**What is being asked:**
Write out every entry, unchanged. Skip any picture.

+++ Provided entries +++

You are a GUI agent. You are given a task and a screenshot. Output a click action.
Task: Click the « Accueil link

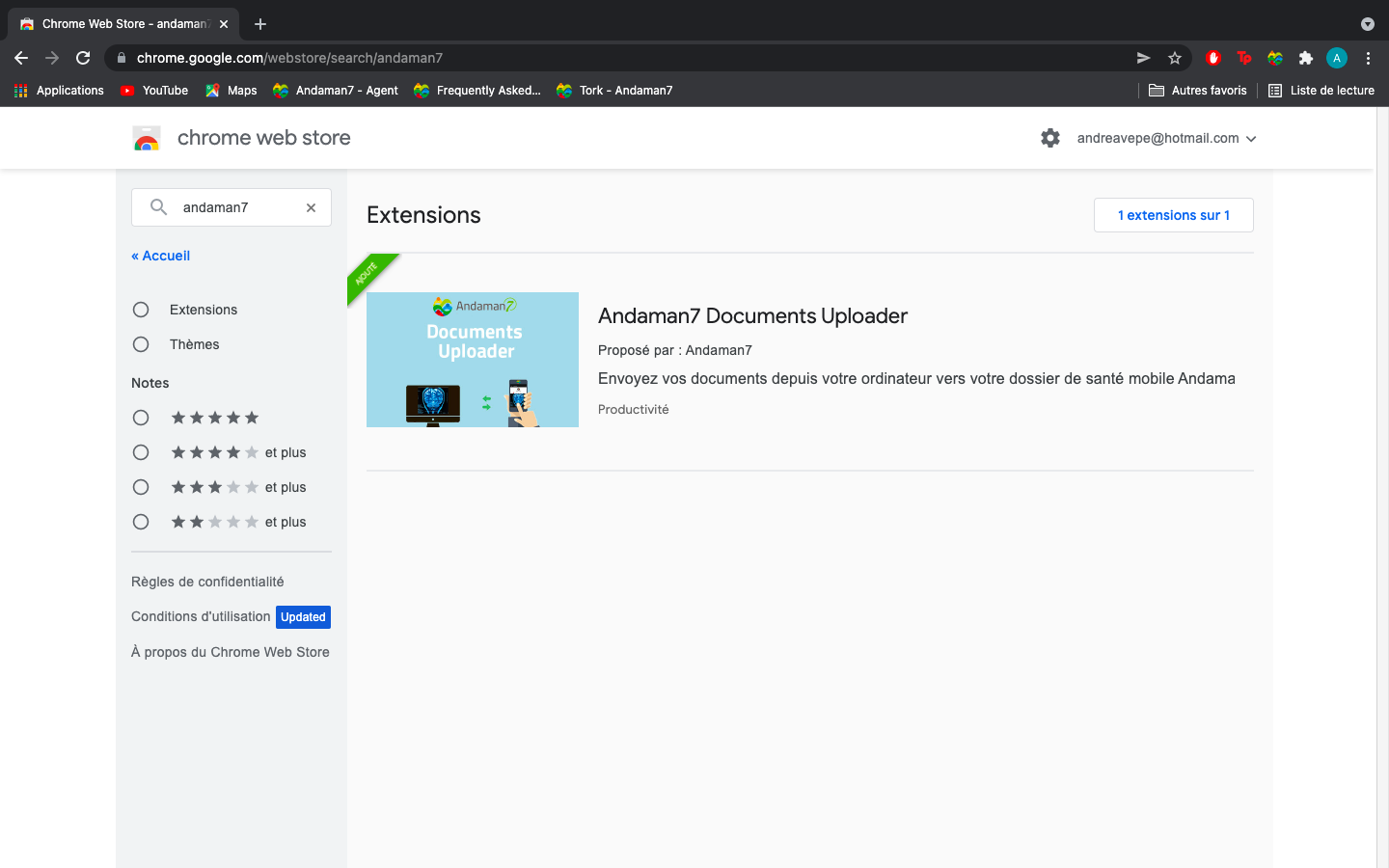coord(160,256)
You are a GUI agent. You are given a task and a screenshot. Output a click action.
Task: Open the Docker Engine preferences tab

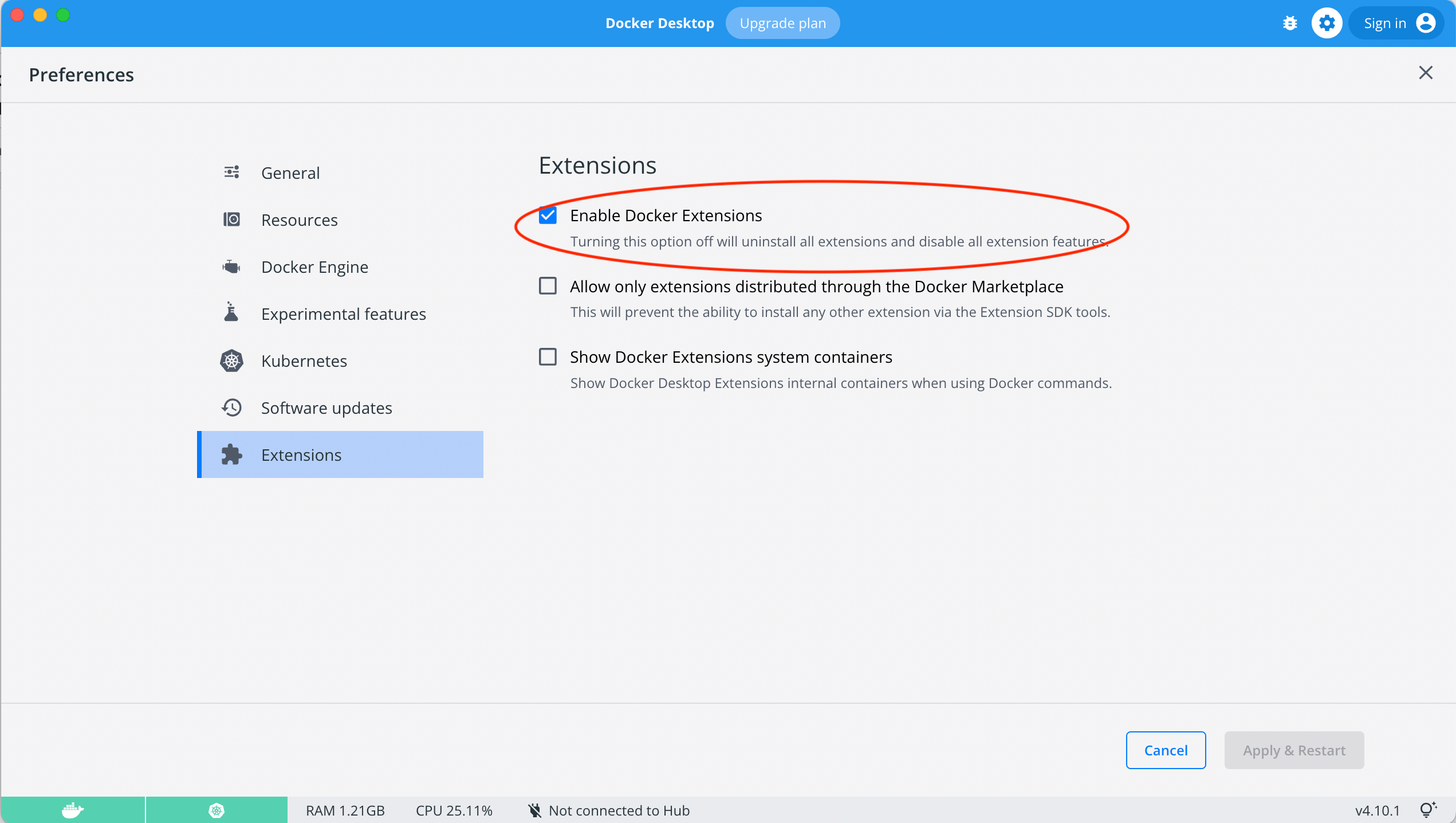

+++

**Response for this exercise:**
You are a GUI agent. You are given a task and a screenshot. Output a click action.
Task: Click the « Accueil link

coord(160,256)
You are a GUI agent. You are given a task and a screenshot. Output a click action.
Task: Open the Docker Engine preferences tab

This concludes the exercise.